Why Enmeshment Causes Fighting
By: Kathy
November 10, 2013

Why does enmeshment cause a couple to fight?  Enmeshment is a term we use to describe a relationship that is too close, too “other” centered, and is too dependent on the other person to get their needs met.  Most people see enmeshment as the lovey-dovey, gooey love from the movies where the other person is their world, their savior, their soul mate, their everything!  And sure, it feels good to be the center of someone else’s world at first, but that yummy relationship status comes at a price – fighting!

While enmeshment feels so good, it will give us only moments of delicious satisfaction but eventually turns into a cat fight!  Why?  Because one person’s ability to be “okay” is dependent upon the other person in the relationship!  I am trying to be okay through you!  That means you must think, act, feel, behave in such a way that I feel okay.  If you don’t, then suddenly I have a desperate need to change that so I can be okay.

Enmeshment is like two cats with their tails tied together.  One cat desperately wants to take a nap, the other cat is starving and needs to eat.  As sleepy cat tries to go take a nap, he can’t because starving cat is pulling at him to go eat.  They are both desperate to get what they need, but neither one of them can.  One of them has to give up their need in order for the other cat to be satisfied.  If one kitty gets his needs met, his ‘tail-mate’ has to go without.

It is not ALL fighting, though, the kitties needs will overlap at times and they may enjoy the closeness that being tied together brings.  When they both feel sleepy, they may snuggle while they nap.  They wake up feeling good, but as soon as their needs come in conflict again, a battle to get needs met will ensue.
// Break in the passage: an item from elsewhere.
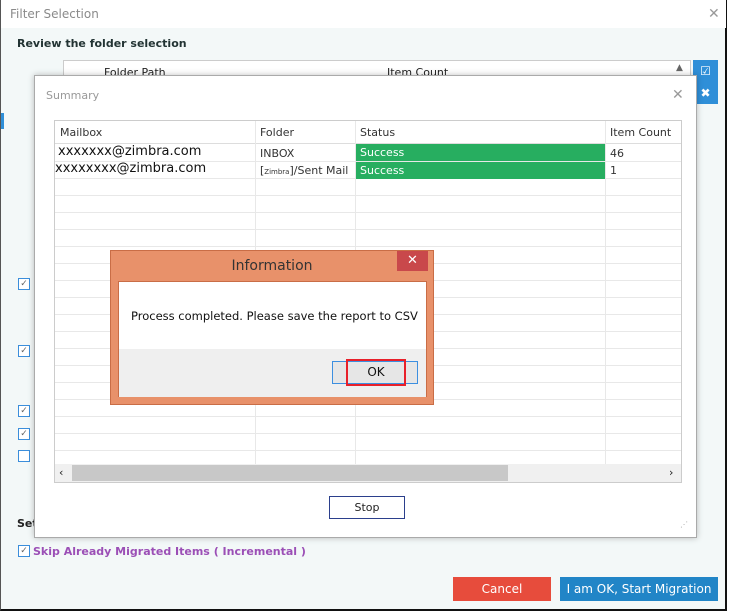  What do you see at coordinates (617, 154) in the screenshot?
I see `count-cell: 46` at bounding box center [617, 154].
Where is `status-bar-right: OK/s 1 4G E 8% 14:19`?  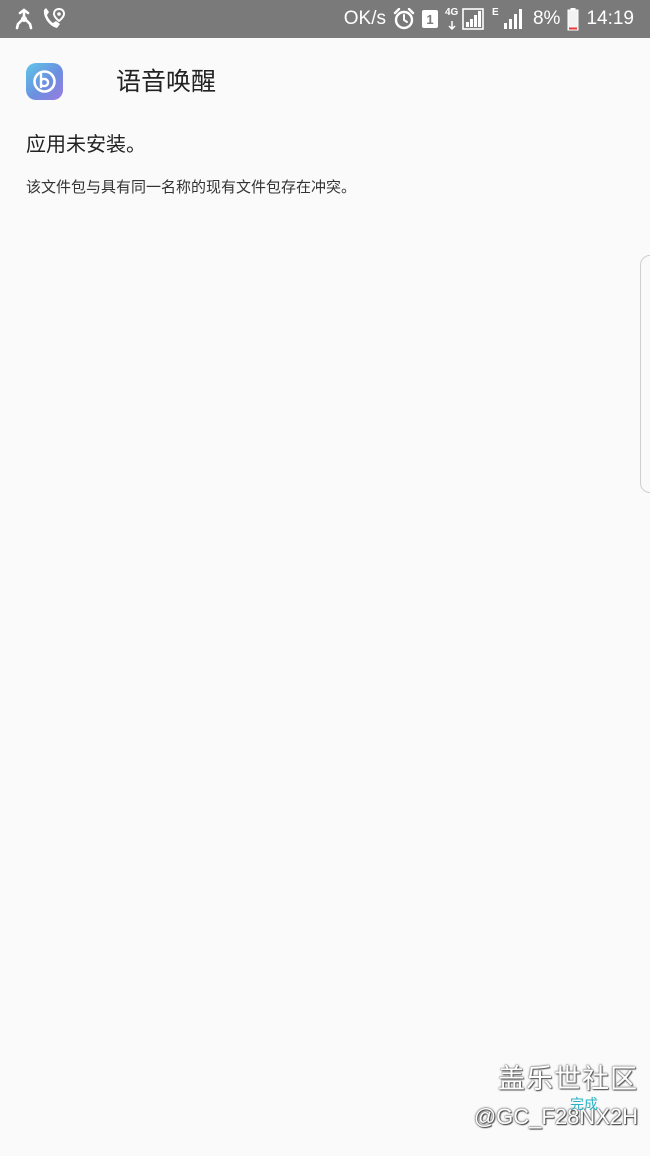 status-bar-right: OK/s 1 4G E 8% 14:19 is located at coordinates (489, 19).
Now let’s add a human component that cats don’t have – emotions.  This is where enmeshment really gets dicey.  Not only do I want to get my needs met, I need you to feel a certain way in order for me to be okay!  A person can postpone getting their physical needs met for a time, but when we are required to give up our emotions, something primal rises from the depths and wants to fight.  I always say, “the self fights to survive”.  The more we deny our emotional selves, the more intensity that builds and the harder we fight to keep it.

While enmeshment brings periods of contentment, the battle of needs will always cause fighting.  When we are required to give up our emotions, which are an essential element of our individuality, to maintain enmeshment, look out!  The fighting will take on a whole new level!